Having reached the next port, Fiona repeated her assigned maintenance cycle.

"81.5 PSI, Stable. You are an efficient tech. I can't say you made a bad choice."

"Choice?"

"To stay a Mech."

Fiona shrugged. "A natural talent, I guess. Didn't expect to pass the Mech. Just luck. I would have aced the Nav exam, could I have waited for it though."

Choice. Almost, an anachronism. The dull routine of valve maintenance encouraged her mind to drift, and memory stirred.

***

Walking the common corridors, the warm hand of Trip squeezing her own. The tan everplast walls seemed brighter, almost colorful. He nattered excitedly about his upcoming exams.

"Dad thinks my best shot would be to take the Chemical engineering app, and stay in the city, but if I get a pass on the Agri-test, we could move to the farm belt.
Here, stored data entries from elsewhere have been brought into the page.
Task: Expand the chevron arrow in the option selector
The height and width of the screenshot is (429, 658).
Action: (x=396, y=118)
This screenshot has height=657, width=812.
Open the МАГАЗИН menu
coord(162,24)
Good weather, no crowding, outdoor work, and lotsa time with each other come winter."

Fiona laughed. "You just like the idea because you know your math isn't good. Well, good enough for ship engineering anyway. I would have to give up Nav, and take the Agri-test, too."
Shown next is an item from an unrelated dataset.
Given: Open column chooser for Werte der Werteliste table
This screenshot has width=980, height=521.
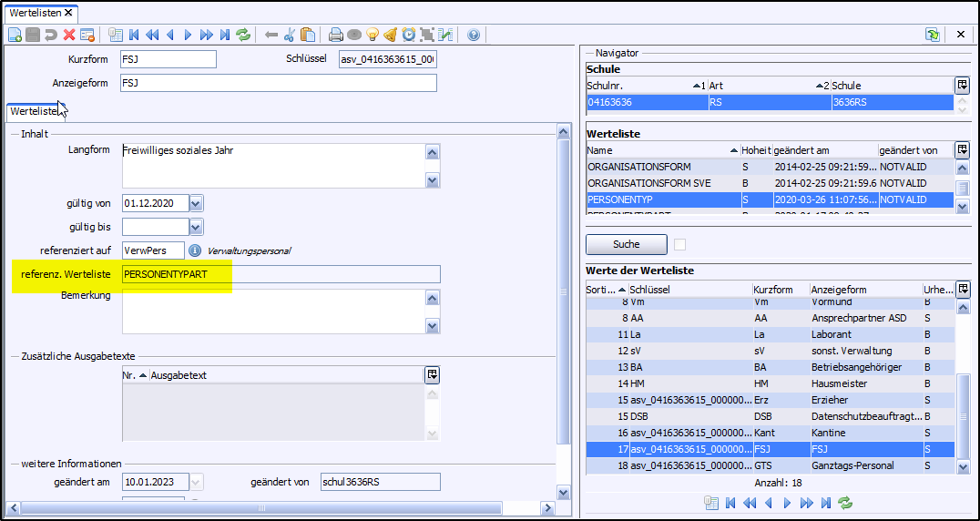Looking at the screenshot, I should click(963, 290).
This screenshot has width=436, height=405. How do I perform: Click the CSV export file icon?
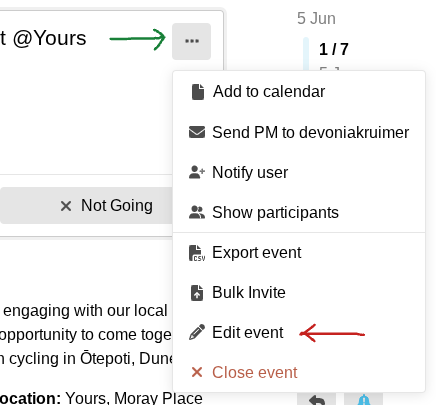click(x=197, y=253)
His eyes almost pleaded at her. "You could pass the agriculture exam! Place in farm logistics, or something--we would be together, that's what counts!"

Fiona sighed. "We'll see. The exams are months away yet."

***

She shook off the reverie, and focused on repacking her tools.
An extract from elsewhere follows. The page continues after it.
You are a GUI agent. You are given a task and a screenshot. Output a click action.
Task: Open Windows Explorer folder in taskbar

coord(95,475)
"You are a dutiful daughter."

"I was. Mother died soon after. We--I lost the survivor's half stipend then. So with her housing reassigned, I ended in the single's Mech barracks."

"24D, next."

The gland seal was seized, and Fiona had to chisel it out. She lost some skin replacing it.

"79.7 PSI, stable. You still wish you had been able to follow the Navtrack?"

Fiona winced, wiped her hands, then bandaged a damaged finger gratis the chisel work, considering. "Sure, but the Contine royalty don't allow for changing occupation tracks. Too much trouble."

"I may be able to help with that. I do have the standard exams in my files. If you can show me a pass on them, I could tutor you, put your name on the stand-by roster."

Fiona hesitated, wondering why the ship navigator comp could give a damn. "You? Take an interest in me?"

"I...resonate to your condition. I was trained as an expeditionary Nav-Comp. My purpose was to serve the colonists – but ended installed to this ... royal barge. Does that surprise you?"

Somehow, she reflected, it didn't. She remembered when making choices had ended for her. It happened without warning, unexpectedly, like the fall of a ripe fruit from a tree. It was a robust part of your life, then suddenly it was gone, unplucked, lying in the dirt at your feet.

More memories welled.

****

She kept company with Trip in the registration line when war with the House of Trent had been declared. Something about a mining concession. All of the eighteen year old males exams had been suspended, replaced by the conscription. A crushing second blow, so soon after her father's death. With the Nav exam for her group missed, all her options evaporated. Her mother, still morning dad's death and facing the loss of her couple's residence, was panicked and depressed.

Trip swayed on his feet, looking down at the crumpled green notice in his hands.

"They say it's not permanent, necessarily. When the war is over, I can get assigned to other things, depending on training. Won't be by open examination though, just by service record—best match. Maybe we will end up close enough to, to..."

He fell silent.

Fiona started to cry. The line moved forward with a shuffle of feet. They held hands again, kissed fiercely, then, he was gone.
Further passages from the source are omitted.